Santo Elmo aparece como designação alternativa para
São Erasmo de Fórmia, padroeiro de navegantes, parecendo algo forçada a redução do nome Erasmo para Elmo... ou Telmo (sendo ainda associado a um frade dominicano
Pedro Gonzalez).
O Fogo de Santo Elmo, estranho fenómeno em tempestades, era descrito pelos marinheiros portugueses como "
fogo de corpo santo". Tal fenómeno é descrito no Canto V (17-18) dos Lusíadas:
Os casos vi, que os rudos marinheiros,
Que têm por mestra a longa experiência,
Contam por certos sempre e verdadeiros,
Julgando as cousas só pola aparência,
E que os que têm juízos mais inteiros,
Que só por puro engenho e por ciência
Vêm do mundo os segredos escondidos,
Julgam por falsos ou mal entendidos.
Vi, claramente visto, o lume vivo
Que a marítima gente tem por santo,
Em tempo de tormenta e vento esquivo,
De tempestade escura e triste pranto.
Não menos foi a todos excessivo
Milagre, e cousa, certo, de alto espanto,
Ver as nuvens, do mar com largo cano,
Sorver as altas águas do Oceano.
Camões não nomeia o "
fogo de santelmo", apenas disserta sobre a incredulidade dos sábios face às descrições dos "rudes marinheiros". Dado o aspecto de fuzis que disparavam cargas eléctricas partindo dos mastros dos veleiros, a então nova capacidade dos elmos resistirem a esses disparos, conforme explica Daehnhardt, justificaria a invocação da mesma protecção simbólica para os navegantes.
Acresce que o nome
Santelmo vai aparecer na mitologia Filipina... nas ilhas de Filipe II, em disputa com D. Sebastião. Aparece aí como uma monstruosidade capaz de emitir bolas de fogo... e não necessariamente granadas convencionais.

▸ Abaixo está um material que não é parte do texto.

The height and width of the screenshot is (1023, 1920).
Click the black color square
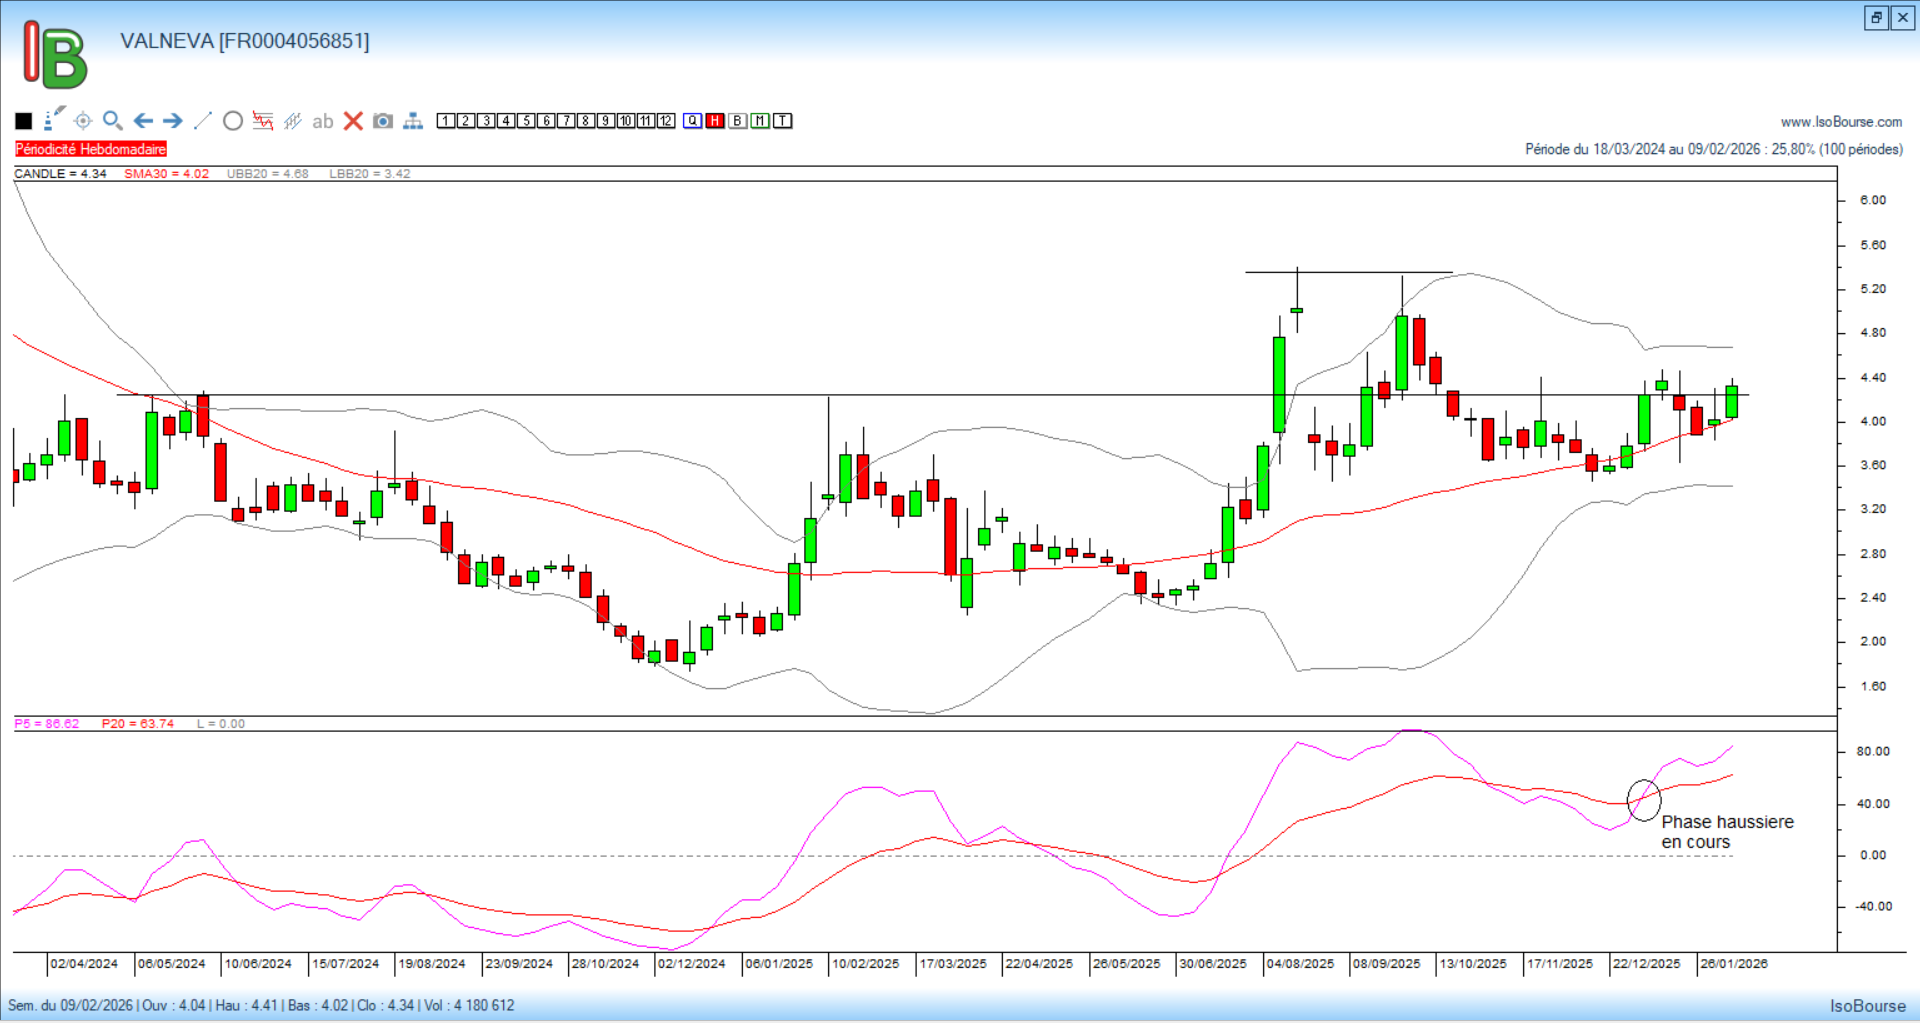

A principal curiosidade é que este tipo de elmo e armadura eficaz contra projécteis teria o seu fim exactamente nesta época. O elmo completo de D. Sebastião talvez tenha sido dos últimos usados em batalha... a partir dessa data, usar-se-ia apenas um capacete, em tropas especializadas, como couraceiros ou dragões. Apesar da aparente infalibilidade protectora, o aumento de poder de fogo, e especialmente o "pragmatismo", acabariam por condenar a capacidade de salvação do Elmo.
Os reis e generais ficariam habitualmente fora da primeira linha dos cenários de guerra. A reposição do material humano, carne para canhão, seria afinal mais económica do que financiar um equipamento pesado, protector da soldadesca...
É ainda interessante Daehnhardt referir como foram tratados os restos das cotas de malhas de ferro... no Séc. XIX o liberalismo cuidou de reduzir essa memória à dilaceração para esfregões de panelas! Vêem-se mesmo alguns tachos que usavam partes de armaduras.
Mais do que reciclagem de material... a ideia seria sempre a reciclagem da memória!